» PASSAGE TO READ
Person 1: Only 1% of India pays Income Tax. It’s a sad state of affairs. 

Person 2: Obviously. There’s black money, and evasion, and most eligible tax-payers don’t pay up. 

Person 3: And we know they can pay if they want to- because look at the motorcycles and cars and houses being bought…I think I see wealth everywhere. 


A common myth, perpetuated by such loose analysis, in the examination of Indian tax-paying and economics, is the ignorance of the working of and real data on taxation. For long, it has made the Income tax-evading unscrupulous wealth-owner part of popular imagination. Last year, the PM complained that only one and a half crore people pay IT in India, while 18 crore people have two-wheelers.

Conspicuous consumption is not a wholly bad indicator of individual wealth. But there’s more to this than meets the eye.

The reason most Indians do not pay tax had nothing to do with dishonesty, and everything to do with the tax structures. According to India’s tax structure, only those earning above 5 lakh rupees are eligible to pay tax in a fiscal year. According to the Economic Survey, the per capita income is 1.4 lakh.

» EXERCISE A
In the income tax passage, what per capita income does the Economic Survey report?
» EXERCISE B
Write out the section of the income tax passage that begins at the words "Person 1: Only" and stops after "don’t pay up.".

» DATA BLOCK
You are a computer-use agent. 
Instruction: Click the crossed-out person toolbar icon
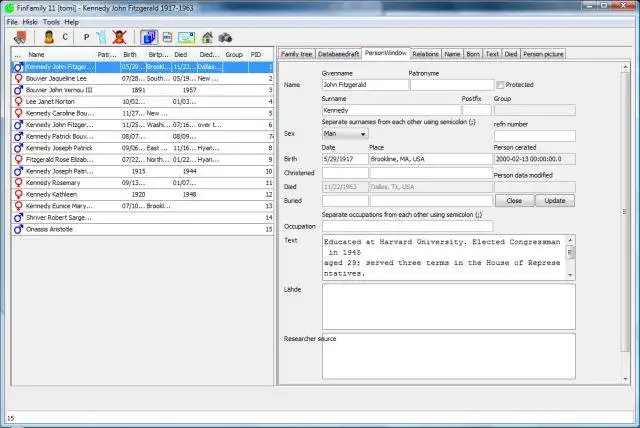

» ANSWER A
1.4 lakh

» ANSWER B
Person 1: Only 1% of India pays Income Tax. It’s a sad state of affairs. 

Person 2: Obviously. There’s black money, and evasion, and most eligible tax-payers don’t pay up.